Follow Christ… to the End!
Francis wants to follow Christ. Down to the smallest details, he wants to carry out the instructions Jesus gave his disciples. It is striking to see the similarities between the sending forth of the disciples on their mission and the kind of life that Francis proposes.
Everyone remembers the famous scene where the son of Pietro Bernardone, standing before the bishop of Assisi, put his clothes back on and reclaimed his name. Francis would say from now on, “Our Father who art in heaven.” What we don’t tend to recall so easily is the time of searching and questioning that followed. The humble stonemason didn’t know right away what he was called to do. He hesitated, wondered, tried to understand the kind of life he was to lead. Here are a few Gospel passages that left a profound mark on him.
Sell everything you have and follow me!
Francis of Assisi’s call to poverty is legendary. It has led to numerous discussions – at times very heated ones – among his sons and daughters. Generously, he wants to follow Jesus without any constraints. “If you want to be perfect, go, sell your possessions, and give to the poor, and you will have treasure in heaven. Then come, follow me.” (Matthew 19:21) Francis applied this teaching rigorously, but certain exceptions help us to understand his specific aims.
It’s not refusing to own any property but all property that weighs us down and prevents us from following Christ. Above all, Francis is looking for availability to answer God’s call, the generous response to love. Poverty is reinterpreted in the light of fraternity. The rich young man, the son of a merchant, the Poverello could measure the fissure caused by the accumulation of wealth. From his point of view, there is imbalance in fraternity, in friendship. This perception necessarily involves an adjustment, where goods simply and clearly serve the relationship with God and with others. Without hesitating, when they get in the way, Francis gets rid of them.
Take no sandals and only one tunic.
Francis is now a hermit and mason. He rebuilds tiny churches. Then he hears the story of the disciples being sent on a mission (Luke 10:3-7). “That is what I want to do!” He takes off his shoes and his belt, then puts on the cord and walks barefoot from then on. He wants to take to the road as the disciples did.
An image illustrates well what he wants to do. Jesus travelled the roads of Galilee and Judea, surrounded by apostles. Francis wished to go with Christ into places of rest, to follow him in his mission and preaching, to go two by two to proclaim the coming of the Kingdom. All he wants is to share the life of Christ the Lord. To do this, he follows word for word the instructions Jesus gives his disciples.
Francis embraces a way of living modelled on the missionary journeys of the disciples of Jesus. He moulds this into a permanent way of life. Simplifying the form of dress is less about asceticism than about lightness. It’s about having only what you need so you can move quickly and go where the Lord calls. From now on, Francis would take to the roads of the world.
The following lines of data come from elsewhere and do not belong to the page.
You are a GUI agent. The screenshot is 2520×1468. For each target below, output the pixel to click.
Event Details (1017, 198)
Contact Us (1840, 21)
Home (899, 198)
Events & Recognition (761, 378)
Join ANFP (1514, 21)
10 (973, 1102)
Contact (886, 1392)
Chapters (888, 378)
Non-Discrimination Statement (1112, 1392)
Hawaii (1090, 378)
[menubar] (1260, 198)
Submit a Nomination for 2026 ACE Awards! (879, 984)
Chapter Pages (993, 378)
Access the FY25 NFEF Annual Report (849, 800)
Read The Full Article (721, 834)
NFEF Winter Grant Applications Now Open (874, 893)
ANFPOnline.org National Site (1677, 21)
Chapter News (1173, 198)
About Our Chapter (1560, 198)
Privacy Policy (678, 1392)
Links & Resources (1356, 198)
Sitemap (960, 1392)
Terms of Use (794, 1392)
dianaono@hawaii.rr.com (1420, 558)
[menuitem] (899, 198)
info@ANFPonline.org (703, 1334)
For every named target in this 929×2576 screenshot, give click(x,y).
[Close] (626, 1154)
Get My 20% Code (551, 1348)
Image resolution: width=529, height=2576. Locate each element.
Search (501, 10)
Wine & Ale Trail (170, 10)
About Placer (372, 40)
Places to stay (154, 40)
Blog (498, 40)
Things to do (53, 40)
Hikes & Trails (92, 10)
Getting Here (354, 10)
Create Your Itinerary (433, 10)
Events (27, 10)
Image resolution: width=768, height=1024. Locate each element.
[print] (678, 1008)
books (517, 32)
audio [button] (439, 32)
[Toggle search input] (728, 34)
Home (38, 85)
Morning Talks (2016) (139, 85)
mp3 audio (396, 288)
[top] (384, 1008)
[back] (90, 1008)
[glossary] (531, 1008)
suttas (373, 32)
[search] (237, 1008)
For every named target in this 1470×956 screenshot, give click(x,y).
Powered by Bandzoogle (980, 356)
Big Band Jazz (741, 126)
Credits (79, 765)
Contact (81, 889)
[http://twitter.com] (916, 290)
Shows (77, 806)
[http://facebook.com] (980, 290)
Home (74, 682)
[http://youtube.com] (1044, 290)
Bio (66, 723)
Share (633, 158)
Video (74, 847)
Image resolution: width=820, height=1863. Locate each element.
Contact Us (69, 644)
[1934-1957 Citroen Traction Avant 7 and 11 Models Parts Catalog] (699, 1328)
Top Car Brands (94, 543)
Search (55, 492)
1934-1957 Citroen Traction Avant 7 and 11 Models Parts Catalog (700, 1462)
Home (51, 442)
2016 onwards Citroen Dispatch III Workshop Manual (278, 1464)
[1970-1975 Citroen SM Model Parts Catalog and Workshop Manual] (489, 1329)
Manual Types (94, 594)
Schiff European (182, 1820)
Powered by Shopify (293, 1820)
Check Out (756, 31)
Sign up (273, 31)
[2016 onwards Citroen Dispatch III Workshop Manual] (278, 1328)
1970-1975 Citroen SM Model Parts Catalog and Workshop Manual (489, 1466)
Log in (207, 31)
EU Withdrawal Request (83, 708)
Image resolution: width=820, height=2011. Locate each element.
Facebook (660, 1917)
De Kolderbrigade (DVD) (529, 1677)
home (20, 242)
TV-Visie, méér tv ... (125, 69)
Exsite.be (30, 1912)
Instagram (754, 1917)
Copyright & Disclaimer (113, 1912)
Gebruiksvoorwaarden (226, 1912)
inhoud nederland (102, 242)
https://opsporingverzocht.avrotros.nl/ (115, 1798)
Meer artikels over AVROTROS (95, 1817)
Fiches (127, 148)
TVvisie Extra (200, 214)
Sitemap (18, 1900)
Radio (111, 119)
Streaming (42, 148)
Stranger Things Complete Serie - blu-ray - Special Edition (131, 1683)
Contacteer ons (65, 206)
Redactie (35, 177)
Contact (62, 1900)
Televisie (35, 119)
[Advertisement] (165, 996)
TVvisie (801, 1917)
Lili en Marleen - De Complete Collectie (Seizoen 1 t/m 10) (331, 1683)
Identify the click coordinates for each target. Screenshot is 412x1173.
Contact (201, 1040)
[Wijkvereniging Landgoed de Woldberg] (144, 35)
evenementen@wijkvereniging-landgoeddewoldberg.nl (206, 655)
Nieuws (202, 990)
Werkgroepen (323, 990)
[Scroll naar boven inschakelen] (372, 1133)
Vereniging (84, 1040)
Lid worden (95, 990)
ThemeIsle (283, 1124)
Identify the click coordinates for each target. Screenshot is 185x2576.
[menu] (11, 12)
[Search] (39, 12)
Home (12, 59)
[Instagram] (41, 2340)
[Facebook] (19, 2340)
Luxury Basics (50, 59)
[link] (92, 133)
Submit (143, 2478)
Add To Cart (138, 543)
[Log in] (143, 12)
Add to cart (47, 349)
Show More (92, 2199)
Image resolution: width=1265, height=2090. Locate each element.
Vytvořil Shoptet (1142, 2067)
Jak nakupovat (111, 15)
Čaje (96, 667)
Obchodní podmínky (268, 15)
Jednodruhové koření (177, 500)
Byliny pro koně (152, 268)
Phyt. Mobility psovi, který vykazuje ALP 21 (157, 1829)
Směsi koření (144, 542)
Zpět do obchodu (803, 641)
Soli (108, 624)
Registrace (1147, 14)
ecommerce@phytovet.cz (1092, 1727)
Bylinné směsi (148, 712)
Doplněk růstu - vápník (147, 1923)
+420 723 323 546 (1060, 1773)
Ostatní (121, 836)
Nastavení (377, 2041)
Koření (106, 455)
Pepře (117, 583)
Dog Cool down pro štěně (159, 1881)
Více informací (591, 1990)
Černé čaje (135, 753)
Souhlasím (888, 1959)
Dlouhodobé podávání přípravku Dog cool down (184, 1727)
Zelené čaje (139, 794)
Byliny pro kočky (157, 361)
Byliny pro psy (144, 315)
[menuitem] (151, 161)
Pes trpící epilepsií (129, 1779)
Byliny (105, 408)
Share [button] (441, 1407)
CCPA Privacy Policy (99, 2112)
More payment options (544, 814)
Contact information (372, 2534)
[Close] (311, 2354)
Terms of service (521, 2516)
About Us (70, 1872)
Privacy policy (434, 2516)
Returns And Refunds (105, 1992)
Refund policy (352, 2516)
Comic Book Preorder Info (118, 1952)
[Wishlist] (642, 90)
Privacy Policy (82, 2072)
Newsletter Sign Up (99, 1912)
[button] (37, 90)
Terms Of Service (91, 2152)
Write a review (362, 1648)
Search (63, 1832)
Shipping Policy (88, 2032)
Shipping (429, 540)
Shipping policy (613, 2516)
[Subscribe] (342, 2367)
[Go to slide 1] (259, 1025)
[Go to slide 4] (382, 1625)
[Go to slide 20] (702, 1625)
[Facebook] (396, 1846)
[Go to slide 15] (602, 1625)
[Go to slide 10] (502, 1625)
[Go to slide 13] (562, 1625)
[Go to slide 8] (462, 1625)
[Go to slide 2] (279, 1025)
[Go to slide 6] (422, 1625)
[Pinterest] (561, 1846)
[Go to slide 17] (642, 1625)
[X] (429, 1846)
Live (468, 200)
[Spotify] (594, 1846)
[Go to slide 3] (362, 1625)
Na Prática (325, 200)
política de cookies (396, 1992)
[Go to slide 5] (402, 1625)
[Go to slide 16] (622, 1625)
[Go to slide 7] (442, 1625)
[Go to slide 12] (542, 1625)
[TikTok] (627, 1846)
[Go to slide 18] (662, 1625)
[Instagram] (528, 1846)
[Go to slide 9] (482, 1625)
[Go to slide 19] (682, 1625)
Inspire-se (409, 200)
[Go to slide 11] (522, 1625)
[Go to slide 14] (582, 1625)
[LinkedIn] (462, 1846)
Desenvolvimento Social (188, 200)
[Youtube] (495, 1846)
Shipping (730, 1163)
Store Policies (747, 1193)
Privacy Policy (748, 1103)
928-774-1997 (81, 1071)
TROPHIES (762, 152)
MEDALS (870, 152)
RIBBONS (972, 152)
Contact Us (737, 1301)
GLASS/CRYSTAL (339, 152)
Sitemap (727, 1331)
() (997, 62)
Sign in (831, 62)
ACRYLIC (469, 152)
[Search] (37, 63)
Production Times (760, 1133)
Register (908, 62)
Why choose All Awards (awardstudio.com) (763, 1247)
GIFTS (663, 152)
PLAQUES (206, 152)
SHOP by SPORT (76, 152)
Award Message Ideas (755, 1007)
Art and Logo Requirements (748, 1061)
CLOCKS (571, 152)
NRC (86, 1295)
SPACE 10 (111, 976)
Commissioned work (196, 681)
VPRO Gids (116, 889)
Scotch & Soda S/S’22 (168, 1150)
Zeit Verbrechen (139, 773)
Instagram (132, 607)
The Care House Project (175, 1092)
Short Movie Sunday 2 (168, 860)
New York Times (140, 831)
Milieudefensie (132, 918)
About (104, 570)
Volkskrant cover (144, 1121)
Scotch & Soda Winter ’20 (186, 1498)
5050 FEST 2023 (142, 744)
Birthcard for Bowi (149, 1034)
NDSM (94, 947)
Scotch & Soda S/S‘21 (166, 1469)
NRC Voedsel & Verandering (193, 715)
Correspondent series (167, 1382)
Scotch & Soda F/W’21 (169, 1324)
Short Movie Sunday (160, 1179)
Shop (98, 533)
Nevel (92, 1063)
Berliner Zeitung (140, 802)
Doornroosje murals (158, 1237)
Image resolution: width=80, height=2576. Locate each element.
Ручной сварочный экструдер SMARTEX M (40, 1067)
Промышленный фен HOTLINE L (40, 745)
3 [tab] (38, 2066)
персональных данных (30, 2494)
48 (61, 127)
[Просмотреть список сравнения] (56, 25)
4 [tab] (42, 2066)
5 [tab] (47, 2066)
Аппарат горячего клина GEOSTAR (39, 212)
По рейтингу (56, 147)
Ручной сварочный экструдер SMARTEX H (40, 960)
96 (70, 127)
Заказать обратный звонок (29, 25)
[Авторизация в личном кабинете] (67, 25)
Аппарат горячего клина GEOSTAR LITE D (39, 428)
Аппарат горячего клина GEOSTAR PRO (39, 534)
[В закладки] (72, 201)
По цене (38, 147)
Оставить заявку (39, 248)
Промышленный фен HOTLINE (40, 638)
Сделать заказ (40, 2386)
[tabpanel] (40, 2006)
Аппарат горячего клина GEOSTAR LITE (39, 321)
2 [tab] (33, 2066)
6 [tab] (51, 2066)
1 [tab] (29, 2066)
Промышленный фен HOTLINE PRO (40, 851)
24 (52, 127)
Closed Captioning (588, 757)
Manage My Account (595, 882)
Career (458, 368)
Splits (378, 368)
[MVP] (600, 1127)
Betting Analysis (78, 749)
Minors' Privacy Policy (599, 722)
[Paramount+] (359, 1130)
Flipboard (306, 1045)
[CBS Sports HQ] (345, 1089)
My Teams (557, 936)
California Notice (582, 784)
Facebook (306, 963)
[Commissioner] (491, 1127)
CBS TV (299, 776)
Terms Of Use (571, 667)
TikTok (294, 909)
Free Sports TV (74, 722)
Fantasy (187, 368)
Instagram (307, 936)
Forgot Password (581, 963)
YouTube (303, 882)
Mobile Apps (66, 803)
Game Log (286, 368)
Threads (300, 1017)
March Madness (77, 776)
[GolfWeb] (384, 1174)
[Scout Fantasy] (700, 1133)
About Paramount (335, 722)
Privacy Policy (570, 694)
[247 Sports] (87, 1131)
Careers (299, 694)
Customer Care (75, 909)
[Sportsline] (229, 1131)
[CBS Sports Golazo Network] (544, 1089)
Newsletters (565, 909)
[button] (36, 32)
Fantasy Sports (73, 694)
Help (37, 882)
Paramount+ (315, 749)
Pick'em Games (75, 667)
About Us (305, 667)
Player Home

I am sending you like sheep among wolves.
A few companions join him; they go out two by two. Soon they discover the rigours of the journey. The “penitents of Assisi” are not always welcome. At first glance, they seem like crackpots, strange travelling salesmen for the Lord.
Francis stands out because of his amiability, courtesy and goodness. He teaches never to render evil for evil. The friars are to “be ‘gentle, showing all mildness toward all men.’ Let them not judge and not condemn” (Rule 1:11) They are to follow the gospel instruction: “When you enter the house, first say, ‘Peace to this house’” (Luke 10:5). They proclaim Peace in the Lord’s name.
The worker deserves his wages.
In what comes next in the gospel, we see the first stirrings of one of the most important discussions in the Franciscan story: the use of money. The ambiguity goes back to the gospel itself, which in verse 4 recommends bringing no money – no purse – and later speaks of workers deserving their wages (v. 7).
Francis settles this problem in two ways. First, he does not let himself accumulate possessions. The “purse” would allow him to keep something in reserve, to accumulate possibilities for trading. Money opens up a certain space of freedom; it grants a certain status that Francis had chosen to leave behind. He asks his brothers to do the same.
But there’s more. Francis wants his brothers to work every day. They have a right to a salary, but this must be paid in kind: food, clothing, and so on. It’s impossible to accumulate anything. As the proverb says, “Sufficient unto the day is the evil thereof,” and Francis wants his brothers to stay alert, fully trusting the Father, to whom they have entrusted themselves.
To understand the life of the Franciscans, all you need to do is read about Jesus and the disciples going up to Jerusalem, in the second half of the synoptic gospels (Matthew, Mark and Luke).